Penn State sophomore defensive end Aaron Maybin marveled at the situation he'd been put in.
Two weeks ago, Maybin had never been to Disneyland. He'd never seen the Los Angeles skyline or the Santa Monica Pier.
The dude had never even seen the Pacific Ocean.
"I would like to think that everybody on the team is really taking all of this in," he said. "I hope we've all been thankful and grateful to make it out here. We're getting to see things we've never seen"
Maybin and the Nittany Lions now will have to wait for 24 more hours to see the USC Trojans on the field, and the all-American sack master is psyched.
"It's extremely special. The tradition in this game is so such special. It's an honor to play in this great game against such a great team with a great coach and some great players. We're anxious. We can't wait.
"I think everybody's taking it all in and having a great time."
There's little question whether or not Penn State is excited about playing in the Rose Bowl. The Nittany Lion defense is excited to show the country that it belongs in the conversation when people talk about the nation's most dominant.
"We're fine with not getting national attention," Maybin said. "It's never been our style to be too flashy."
Maybin, like Trojans Mark Sanchez and Taylor Mays, will be forced with a decision after his season, and like Sanchez and Mays, Maybin's not tipping his hand.
"I'm not thinking about the NFL," he said. "My focus is completely on USC. That won't change until after the game."
When you're the quarterback of one of the two teams playing in the Rose Bowl, you spend time talking about the game - lots of time.
Instead of being exhausted by the barrage of questions, Clark said he's enjoyed the extra attention.
"You just take it in and enjoy it," he said. "You're hearing all this hype, but you have a lot to do with it. They're talking about you and USC.
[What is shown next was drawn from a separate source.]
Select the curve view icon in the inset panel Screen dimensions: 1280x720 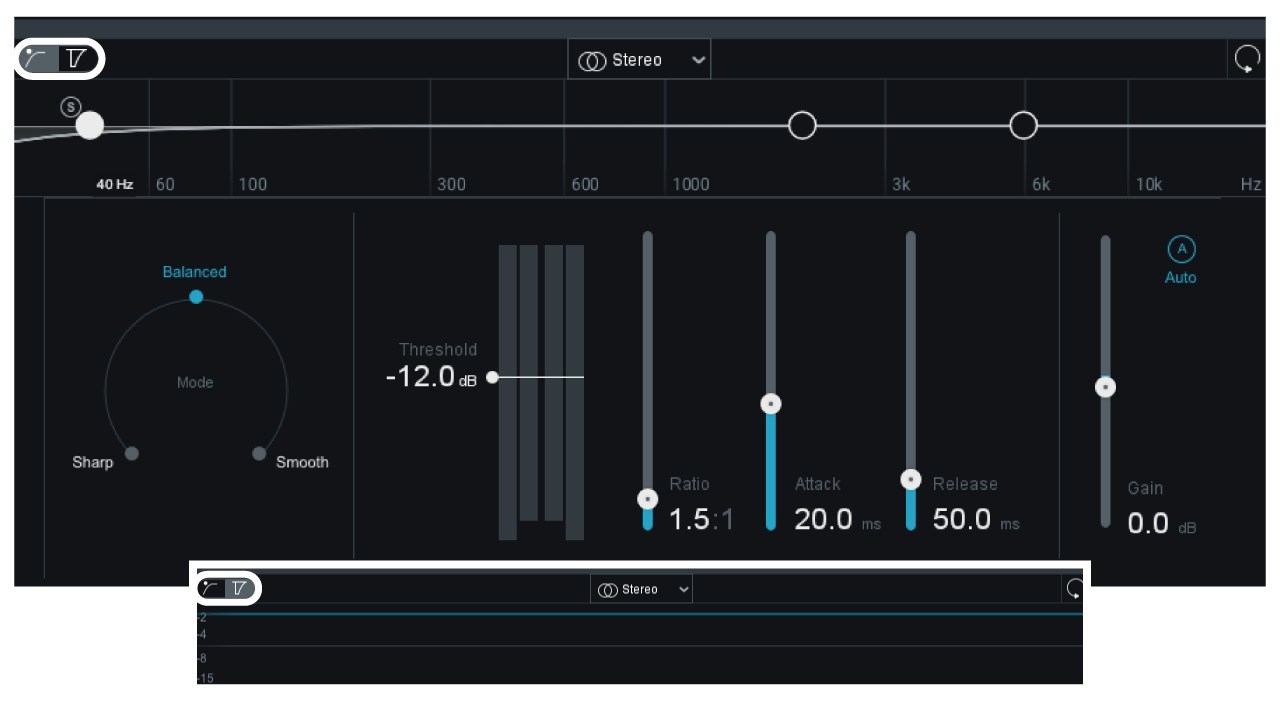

"I'm enjoying it and enjoying California, but now I'm ready for the football game."
Clark said he's been watching games around the country, and he's been caught off guard with the thing he's heard most.
"I'm just anxious. This is the Rose Bowl," he said. "The hype is almost as big as the national title game. I haven't even heard anything about that game."
While the nation seems excited for the Penn State-USC match up, Clark's excited to see if his team's scouting of the Trojan defense will pay off.
"We've seen stuff. Every defense has some," he said. "Coach Jay Paterno, our quarterbacks coach, has brought that to our attention in each film session. We'll do what we have to do to exploit it."
Still, he knows that won't be easy.
"They haven't changed. They're really coming together and become a better defense," he said. "When the time is right and they need a stop, they get it. A couple of games down the stretch, they really made some big plays to blow some games open."
Instead of sulking about Penn State's fate, missing out on a chance to play for the BCS National Championship by a single point, Clark said he knows what's at stake Thursday.
"For this football team, for Penn State, this is our national title," he said. "You hear so much about it and you just can't wait for that first kick."
When coaches were recruiting Derrick Williams, a former five-star athlete and the top-rated player in the 2005 recruiting class, his versatility had the coaches dreaming up ways to use him.
"Every school that was recruiting me had something special in mind," he said. "They saw I could play quarterback, that I could throw, that I could run, that I could catch. Everybody had their little secret plans."
Williams has been taking snaps at quarterback in the Wildcat formation during Rose Bowl preparation and could be in the backfield come game time.
Add that to his duties as a return man, receiver and part-time running back, and it's clear Penn State wants to put the ball in his hands.
"I always think that I'm the X-factor in the game," Williams said. "Every time I touch the ball, I'm trying to make things happen.
"I feel comfortable doing it."
Williams said he's been impressed with what he's seen from the Trojan defense.
"They don't have any weaknesses at all," Williams said. "It's a great defense. Thursday, we'll just have to go out there and take care of all the little things - then big things will happen."
Instead of using the time off to scheme for what USC does on defense, Williams said Penn State's been more focused internally.
"We're just trying to do the things we can control," Williams said. "We never look at a team and say, 'you do this and we'll counter with that.' We've never played off of anybody.